### DATASET EXCERPTS
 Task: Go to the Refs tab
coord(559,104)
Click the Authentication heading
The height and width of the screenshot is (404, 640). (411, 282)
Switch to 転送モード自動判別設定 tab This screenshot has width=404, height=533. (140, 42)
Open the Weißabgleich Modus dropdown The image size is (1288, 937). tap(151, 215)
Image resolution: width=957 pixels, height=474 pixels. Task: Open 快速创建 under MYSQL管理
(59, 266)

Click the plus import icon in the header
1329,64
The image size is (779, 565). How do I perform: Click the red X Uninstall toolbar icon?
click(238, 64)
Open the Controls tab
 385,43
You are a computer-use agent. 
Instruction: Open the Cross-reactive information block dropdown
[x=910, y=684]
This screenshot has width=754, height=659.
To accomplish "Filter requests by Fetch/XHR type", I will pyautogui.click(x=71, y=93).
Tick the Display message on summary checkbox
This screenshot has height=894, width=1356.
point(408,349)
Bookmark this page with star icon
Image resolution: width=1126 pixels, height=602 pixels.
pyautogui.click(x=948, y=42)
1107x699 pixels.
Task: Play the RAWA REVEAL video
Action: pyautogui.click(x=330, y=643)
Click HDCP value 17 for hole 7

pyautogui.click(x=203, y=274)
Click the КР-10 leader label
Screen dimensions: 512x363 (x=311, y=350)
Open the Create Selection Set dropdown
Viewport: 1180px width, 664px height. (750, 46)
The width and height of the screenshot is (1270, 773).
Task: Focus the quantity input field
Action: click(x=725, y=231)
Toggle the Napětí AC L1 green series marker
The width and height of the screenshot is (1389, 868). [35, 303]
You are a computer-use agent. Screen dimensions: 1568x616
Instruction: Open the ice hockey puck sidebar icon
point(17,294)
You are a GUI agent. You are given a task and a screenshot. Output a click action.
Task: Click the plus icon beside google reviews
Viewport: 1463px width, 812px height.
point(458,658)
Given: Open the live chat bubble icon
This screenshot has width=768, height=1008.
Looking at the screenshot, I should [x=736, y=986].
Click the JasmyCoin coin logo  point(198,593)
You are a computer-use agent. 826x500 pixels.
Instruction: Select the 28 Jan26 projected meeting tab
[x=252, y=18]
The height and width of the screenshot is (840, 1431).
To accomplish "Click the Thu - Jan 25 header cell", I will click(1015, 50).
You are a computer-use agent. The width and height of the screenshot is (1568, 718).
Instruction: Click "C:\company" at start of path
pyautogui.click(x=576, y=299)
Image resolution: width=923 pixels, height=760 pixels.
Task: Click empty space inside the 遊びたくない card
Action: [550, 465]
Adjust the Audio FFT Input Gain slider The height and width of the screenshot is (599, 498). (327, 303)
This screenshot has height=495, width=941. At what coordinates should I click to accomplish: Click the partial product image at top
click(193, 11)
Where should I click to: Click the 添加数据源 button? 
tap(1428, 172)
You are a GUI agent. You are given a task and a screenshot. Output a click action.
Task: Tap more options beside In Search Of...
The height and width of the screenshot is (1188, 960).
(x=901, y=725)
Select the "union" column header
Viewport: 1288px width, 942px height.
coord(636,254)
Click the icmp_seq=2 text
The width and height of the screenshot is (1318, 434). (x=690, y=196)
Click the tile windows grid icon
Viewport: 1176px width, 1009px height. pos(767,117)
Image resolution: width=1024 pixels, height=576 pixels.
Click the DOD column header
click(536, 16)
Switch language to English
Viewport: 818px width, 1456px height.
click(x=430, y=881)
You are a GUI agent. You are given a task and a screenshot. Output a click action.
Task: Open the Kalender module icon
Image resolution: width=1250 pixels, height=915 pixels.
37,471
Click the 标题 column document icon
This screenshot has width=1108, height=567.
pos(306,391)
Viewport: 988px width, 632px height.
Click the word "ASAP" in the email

### EXERCISE DETAILS
Give back the listing exactly.

### EXERCISE RESPONSE
 Task: Go to the Refs tab
coord(559,104)
Click the Authentication heading
The height and width of the screenshot is (404, 640). (411, 282)
Switch to 転送モード自動判別設定 tab This screenshot has width=404, height=533. (140, 42)
Open the Weißabgleich Modus dropdown The image size is (1288, 937). tap(151, 215)
Image resolution: width=957 pixels, height=474 pixels. Task: Open 快速创建 under MYSQL管理
(59, 266)

Click the plus import icon in the header
1329,64
The image size is (779, 565). How do I perform: Click the red X Uninstall toolbar icon?
click(238, 64)
Open the Controls tab
 385,43
You are a computer-use agent. 
Instruction: Open the Cross-reactive information block dropdown
[x=910, y=684]
This screenshot has width=754, height=659.
To accomplish "Filter requests by Fetch/XHR type", I will pyautogui.click(x=71, y=93).
Tick the Display message on summary checkbox
This screenshot has height=894, width=1356.
point(408,349)
Bookmark this page with star icon
Image resolution: width=1126 pixels, height=602 pixels.
pyautogui.click(x=948, y=42)
1107x699 pixels.
Task: Play the RAWA REVEAL video
Action: pyautogui.click(x=330, y=643)
Click HDCP value 17 for hole 7

pyautogui.click(x=203, y=274)
Click the КР-10 leader label
Screen dimensions: 512x363 (x=311, y=350)
Open the Create Selection Set dropdown
Viewport: 1180px width, 664px height. (750, 46)
The width and height of the screenshot is (1270, 773).
Task: Focus the quantity input field
Action: click(x=725, y=231)
Toggle the Napětí AC L1 green series marker
The width and height of the screenshot is (1389, 868). [35, 303]
You are a computer-use agent. Screen dimensions: 1568x616
Instruction: Open the ice hockey puck sidebar icon
point(17,294)
You are a GUI agent. You are given a task and a screenshot. Output a click action.
Task: Click the plus icon beside google reviews
Viewport: 1463px width, 812px height.
point(458,658)
Given: Open the live chat bubble icon
This screenshot has width=768, height=1008.
Looking at the screenshot, I should [x=736, y=986].
Click the JasmyCoin coin logo  point(198,593)
You are a computer-use agent. 826x500 pixels.
Instruction: Select the 28 Jan26 projected meeting tab
[x=252, y=18]
The height and width of the screenshot is (840, 1431).
To accomplish "Click the Thu - Jan 25 header cell", I will click(1015, 50).
You are a computer-use agent. The width and height of the screenshot is (1568, 718).
Instruction: Click "C:\company" at start of path
pyautogui.click(x=576, y=299)
Image resolution: width=923 pixels, height=760 pixels.
Task: Click empty space inside the 遊びたくない card
Action: [550, 465]
Adjust the Audio FFT Input Gain slider The height and width of the screenshot is (599, 498). (327, 303)
This screenshot has height=495, width=941. At what coordinates should I click to accomplish: Click the partial product image at top
click(193, 11)
Where should I click to: Click the 添加数据源 button? 
tap(1428, 172)
You are a GUI agent. You are given a task and a screenshot. Output a click action.
Task: Tap more options beside In Search Of...
The height and width of the screenshot is (1188, 960).
(x=901, y=725)
Select the "union" column header
Viewport: 1288px width, 942px height.
coord(636,254)
Click the icmp_seq=2 text
The width and height of the screenshot is (1318, 434). (x=690, y=196)
Click the tile windows grid icon
Viewport: 1176px width, 1009px height. pos(767,117)
Image resolution: width=1024 pixels, height=576 pixels.
Click the DOD column header
click(536, 16)
Switch language to English
Viewport: 818px width, 1456px height.
click(x=430, y=881)
You are a GUI agent. You are given a task and a screenshot. Output a click action.
Task: Open the Kalender module icon
Image resolution: width=1250 pixels, height=915 pixels.
37,471
Click the 标题 column document icon
This screenshot has width=1108, height=567.
pos(306,391)
Viewport: 988px width, 632px height.
Click the word "ASAP" in the email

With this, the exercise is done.